Na lotnisku w Palermo służy owczarek z wyjątkowym nosem do pieniędzy
Zapach pieniędzy perfekcyjnie wyczuwa służący na lotnisku w Palermo na Sycylii owczarek niemiecki Goro. Ten pies o wyjątkowych zdolnościach ma rok i dwa miesiące i jest tam pionierem w walce z przemytem gotówki- podkreśla dziennik "La Stampa".
Goro ma nieomylny węch i jest pierwszym psem służącym na lotnisku Falcone-Borsellino jako tak zwany "cash-dog" - dodaje włoska gazeta.

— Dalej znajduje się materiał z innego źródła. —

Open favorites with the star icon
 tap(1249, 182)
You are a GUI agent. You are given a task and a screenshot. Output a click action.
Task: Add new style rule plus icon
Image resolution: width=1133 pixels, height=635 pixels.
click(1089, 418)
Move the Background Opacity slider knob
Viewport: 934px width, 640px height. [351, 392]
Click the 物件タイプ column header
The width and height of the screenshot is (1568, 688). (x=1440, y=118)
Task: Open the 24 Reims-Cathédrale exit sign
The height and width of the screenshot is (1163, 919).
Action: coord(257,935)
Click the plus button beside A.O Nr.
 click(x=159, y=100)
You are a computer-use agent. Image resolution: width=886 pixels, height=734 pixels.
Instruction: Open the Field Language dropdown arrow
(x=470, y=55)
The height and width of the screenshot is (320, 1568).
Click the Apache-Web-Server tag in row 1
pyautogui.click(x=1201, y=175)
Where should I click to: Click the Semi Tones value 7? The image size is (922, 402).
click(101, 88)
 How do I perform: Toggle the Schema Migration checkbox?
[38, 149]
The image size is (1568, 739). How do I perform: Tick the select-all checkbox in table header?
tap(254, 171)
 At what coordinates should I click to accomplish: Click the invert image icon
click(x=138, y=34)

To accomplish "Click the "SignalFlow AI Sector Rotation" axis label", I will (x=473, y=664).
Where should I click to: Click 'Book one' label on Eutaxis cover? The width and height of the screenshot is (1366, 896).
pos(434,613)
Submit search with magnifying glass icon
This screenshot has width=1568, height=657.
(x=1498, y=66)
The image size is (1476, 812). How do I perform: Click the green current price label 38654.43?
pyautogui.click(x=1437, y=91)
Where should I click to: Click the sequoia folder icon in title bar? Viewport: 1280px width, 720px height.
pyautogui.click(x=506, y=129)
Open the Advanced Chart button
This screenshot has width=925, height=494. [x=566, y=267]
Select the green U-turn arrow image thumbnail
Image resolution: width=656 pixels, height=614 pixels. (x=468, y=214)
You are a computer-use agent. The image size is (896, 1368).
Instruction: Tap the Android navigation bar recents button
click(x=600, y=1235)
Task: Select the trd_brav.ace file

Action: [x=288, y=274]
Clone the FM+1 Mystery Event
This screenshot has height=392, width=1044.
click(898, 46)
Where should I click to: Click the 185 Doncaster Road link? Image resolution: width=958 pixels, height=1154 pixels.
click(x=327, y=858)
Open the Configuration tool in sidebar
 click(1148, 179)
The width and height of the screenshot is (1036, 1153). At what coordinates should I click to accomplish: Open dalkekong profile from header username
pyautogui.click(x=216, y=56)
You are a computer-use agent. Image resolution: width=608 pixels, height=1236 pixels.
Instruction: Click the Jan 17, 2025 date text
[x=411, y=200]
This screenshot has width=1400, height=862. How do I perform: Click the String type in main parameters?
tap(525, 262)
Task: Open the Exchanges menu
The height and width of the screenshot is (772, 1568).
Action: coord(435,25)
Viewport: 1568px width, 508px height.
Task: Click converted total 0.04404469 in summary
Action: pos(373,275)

Razem z nim na terminalu są też trzy inne psy policyjne: Ugo, Zaros, Alex, specjalizujące się w szukaniu narkotyków.
Talent Goro uważa się za nadzwyczajny, bo ukryte w bagażach i w ubraniach pasażerów banknoty znacznie trudniej wykryć - wytłumaczył komendant posterunku Gwardii Finansowej na lotnisku kapitan Graziano Rubino.
"Pieniądze mają całkowicie inny zapach"
Owczarek rozpoczął tam służbę w maju po półrocznej tresurze; całkowicie innej - zaznaczył Rubino - od tej, jaką przechodzą psy narkotykowe.
Jak wyjaśnił, wynika to z tego, że "pieniądze mają całkowicie inny zapach, znacznie mniej wyrazisty, podczas gdy łatwiej psom wyczuć substancje odurzające, kwasy".
Walka z przemytem pieniędzy na Sycylii ma, jak się podkreśla, szczególne znaczenie i wymaga pomocy czworonoga także dlatego, że do Palermo przybywają zwłaszcza latem tysiące ludzi, a przeszukanie wszystkich bagaży jest niemożliwe.
W ostatnich dniach, podał dziennik, Goro pomógł zatrzymać zadłużonych u włoskiego fiskusa na wielomilionową kwotę dwóch chińskich przedsiębiorców, którzy wyjeżdżali z wyspy z dużą, choć nieujawnioną ilością pieniędzy ukrytych w podwójnym dnie walizek.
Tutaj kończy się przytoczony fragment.